Die Schweiz weise die Forderungen vollumfänglich zurück, erklärte eine Sprecherin des Wirtschaftsministeriums. „Sie vertritt mit Nachdruck die Position, dass sie kein internationales Abkommen verletzt hat. Die Maßnahmen wurden getroffen, um den unkontrollierten Zusammenbruch der Credit Suisse – einer global systemrelevanten Bank – zu verhindern und die nationale und internationale Finanzstabilität zu schützen.“
Im Zuge der Notübernahme der Credit Suisse durch die Konkurrentin UBS im März 2023 hatte die Schweizer Finanzmarktaufsicht Finma sogenannte AT1-Anleihen im Wert von rund 16,5 Milliarden Franken für wertlos erklärt. Der Schritt erleichterte der UBS den Zukauf. Die Maßnahme war höchst umstritten, da die Anleihegläubiger ihren gesamten Einsatz verloren, während die Aktionäre der Credit Suisse, die in der Rangfolge eigentlich nach den Anleihegläubigern stehen, im Rahmen der Übernahme Aktien der UBS erhielten. Das Schweizer Bundesverwaltungsgericht hatte den Schritt im Oktober für rechtswidrig erklärt.
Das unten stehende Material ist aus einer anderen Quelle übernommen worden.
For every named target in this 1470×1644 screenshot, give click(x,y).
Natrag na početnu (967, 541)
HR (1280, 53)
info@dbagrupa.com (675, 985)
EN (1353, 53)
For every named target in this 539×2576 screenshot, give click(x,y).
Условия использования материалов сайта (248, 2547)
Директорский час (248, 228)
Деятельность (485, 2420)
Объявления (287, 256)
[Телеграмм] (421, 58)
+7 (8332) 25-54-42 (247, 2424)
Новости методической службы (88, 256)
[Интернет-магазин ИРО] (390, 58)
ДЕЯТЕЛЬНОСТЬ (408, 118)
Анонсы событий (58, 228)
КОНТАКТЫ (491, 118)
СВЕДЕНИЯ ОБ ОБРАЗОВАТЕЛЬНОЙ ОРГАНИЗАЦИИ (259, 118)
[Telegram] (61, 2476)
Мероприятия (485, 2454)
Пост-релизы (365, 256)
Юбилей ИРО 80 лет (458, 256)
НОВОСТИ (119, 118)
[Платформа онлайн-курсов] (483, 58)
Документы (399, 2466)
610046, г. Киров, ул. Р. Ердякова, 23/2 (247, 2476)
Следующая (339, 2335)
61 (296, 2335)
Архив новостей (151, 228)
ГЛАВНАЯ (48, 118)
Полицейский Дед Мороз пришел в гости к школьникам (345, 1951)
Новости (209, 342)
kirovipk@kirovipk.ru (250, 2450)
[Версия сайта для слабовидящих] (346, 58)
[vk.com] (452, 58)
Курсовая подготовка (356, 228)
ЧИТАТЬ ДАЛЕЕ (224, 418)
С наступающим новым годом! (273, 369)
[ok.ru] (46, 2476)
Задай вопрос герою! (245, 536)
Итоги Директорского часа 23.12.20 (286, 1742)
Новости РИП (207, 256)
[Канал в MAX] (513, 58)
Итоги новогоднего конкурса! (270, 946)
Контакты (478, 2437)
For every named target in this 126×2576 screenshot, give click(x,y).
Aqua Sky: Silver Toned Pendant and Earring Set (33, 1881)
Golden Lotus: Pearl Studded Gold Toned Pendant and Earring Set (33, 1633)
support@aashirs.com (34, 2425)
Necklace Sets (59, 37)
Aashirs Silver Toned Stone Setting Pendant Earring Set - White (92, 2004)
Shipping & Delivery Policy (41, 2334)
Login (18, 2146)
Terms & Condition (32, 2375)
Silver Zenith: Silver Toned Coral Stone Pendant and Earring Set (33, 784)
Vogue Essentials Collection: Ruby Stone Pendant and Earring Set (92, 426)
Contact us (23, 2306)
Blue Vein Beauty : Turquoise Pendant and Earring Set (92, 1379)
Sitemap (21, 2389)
Das sogenannte Investor-Staat-Schiedsverfahren gegen die Schweiz sei am Dienstag eingeleitet worden, so die Schweizer Regierung. Es handelt sich um das erste derartige Verfahren. Die 184 Kläger machten geltend, dass ihre AT1-Instrumente einen Nominalwert von rund 138 Millionen Dollar gehabt hätten, bezifferten ihre Schadenersatzforderung aber nicht.
Drew & Napier vertrete insgesamt rund 560 asiatische Anleger, die Verluste von mehr als 300 Millionen Dollar geltend machten. Bei den 184 japanischen Klägern handele es sich um eine erste Welle, weitere Klagen würden in den kommenden Monaten erwartet. Drew & Napier arbeitet nach eigenen Angaben auch mit der internationalen Kanzlei Withers zusammen. Mit den Anleihegläubigern aus Japan, Hongkong und Singapur der beiden Anwaltsfirmen entstehe die weltweit größte koordinierte Gruppe in einem AT1-Schiedsgerichtsverfahren.